• Document section:

-=-=-=-=-

Demonstration 1
Literal Selection

Introduction

Demonstration 1 provided the practical component for Chapter 3: “Literal Selection” of my unpublished textbook on composing programs. It illustrates the basic design of a complete composing program. In particular it shows how a composer might implement literal strategies to derive not only the musical details, but also the broader level of musical structure.

From the perspective of my production framework, the process as a whole is a single problem interleaving decisions about phrase attributes with decisions about note attributes. What distinguishes this Demonstration from all others is that its decisions implement the degenerate scenario known as Hobson's choice. Except that this composing program does not have the luxury of trying another stable.

   
Figure 1 (a): Pitch row.   Figure 1 (b): Period row.   Figure 1 (c): Articulation row.

Compositional Directives

The piece derives entirely from the three rows depicted in Figures 1 (a), 1 (b), and 1 (c). It has three levels of structure: the local level consists of individual notes; the median level consists of 24-note phrases; and the global level consists of the piece as a whole, which spans four entire phrases.


Figure 2: Derivation of a melodic resultant.

Each phrase in Demonstration 1 constitutes a resultant created by phasing four cycles of the pitch row against three cycles of the period row. Figure 2 illustrates how the opening resultant of the piece is derived. Concurrent with each cycle of periods is a cycle of the nine articulations. Notice that the cycles of pitches and periods come back into alignment at the end of the phrase because one element in each cycle of articulations is always a rest.


Measure Pitches Periods
1 High Register
Retrograde
No augmentation
Prime form
7 Low Register
Retrograde - inversion
Augmentation by 2
Inversion
25 Medium Register
Inversion
Augmentation by 3
Retrograde - inversion
37 High Register
Prime form
No augmentation
Retrograde

Table 1: Global recipe for Demonstration 1.

Table 1 gives the layout of Demonstration 1 and details which transformations have been applied to the pitch and period rows in each phrase. Here are the outcomes from a decision-making process which, rather than being delegated to the computer, was undertaken prior to the automated phase of production. But you can see criteria at work which, with greater programming sophistication, could conceivably have been programmed. For example, the series forms (prime, inversion, retrograde, retrograde-inversion) are each employed once for pitches and once for durations; also, pitch and rhythm never employ the same series form in the same phrase. Also, registers cycle through high, low, and medium before recapping with high register in the fourth phrase. Likewise, augmentations cycle through 1×, 2×, and 3× before recapping with 1×.

-=-=-=-=-

• Data segment:
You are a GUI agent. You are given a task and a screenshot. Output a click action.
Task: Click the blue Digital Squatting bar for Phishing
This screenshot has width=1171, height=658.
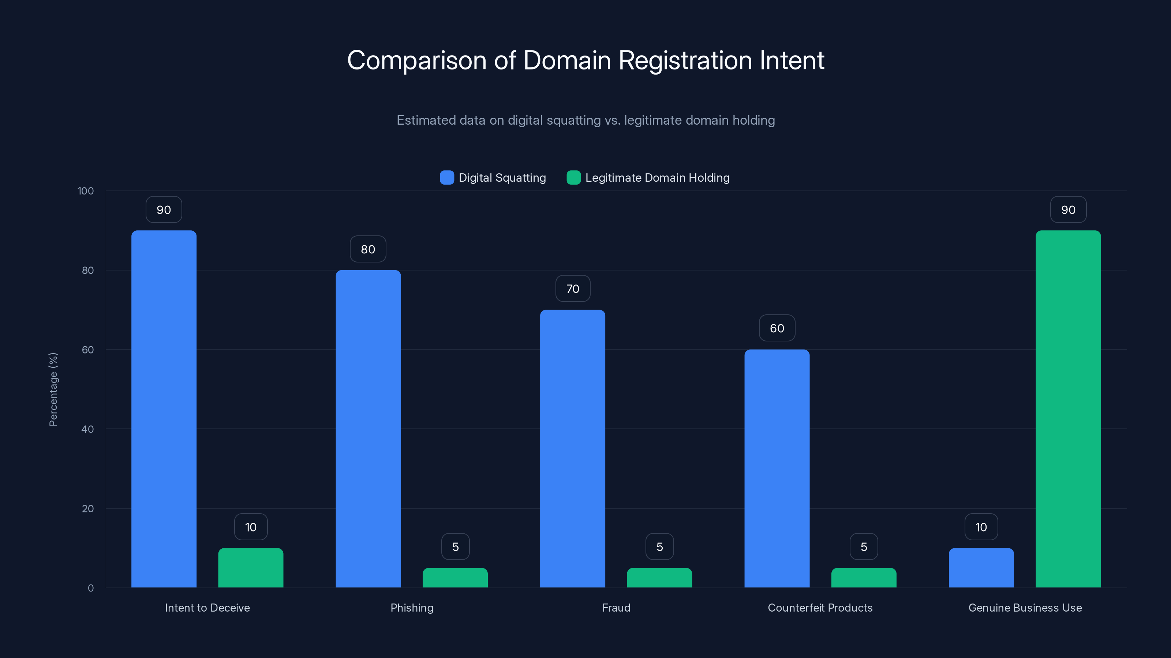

-=-=-=-=-

• What is asked:
A - From the Demonstration 1 text above, write out the passage starting at "Figure 2: Derivation" and ending at "always a rest.".
B - Answer these questions using the Demonstration 1 text above, one per line:
(i) How many notes make up each phrase?
(ii) How many articulations are in each cycle that runs alongside the cycle of periods?
(iii) How many entire phrases does the piece as a whole span?

• The solutions:
A -
Figure 2: Derivation of a melodic resultant.

Each phrase in Demonstration 1 constitutes a resultant created by phasing four cycles of the pitch row against three cycles of the period row. Figure 2 illustrates how the opening resultant of the piece is derived. Concurrent with each cycle of periods is a cycle of the nine articulations. Notice that the cycles of pitches and periods come back into alignment at the end of the phrase because one element in each cycle of articulations is always a rest.

B -
(i) 24
(ii) Nine
(iii) Four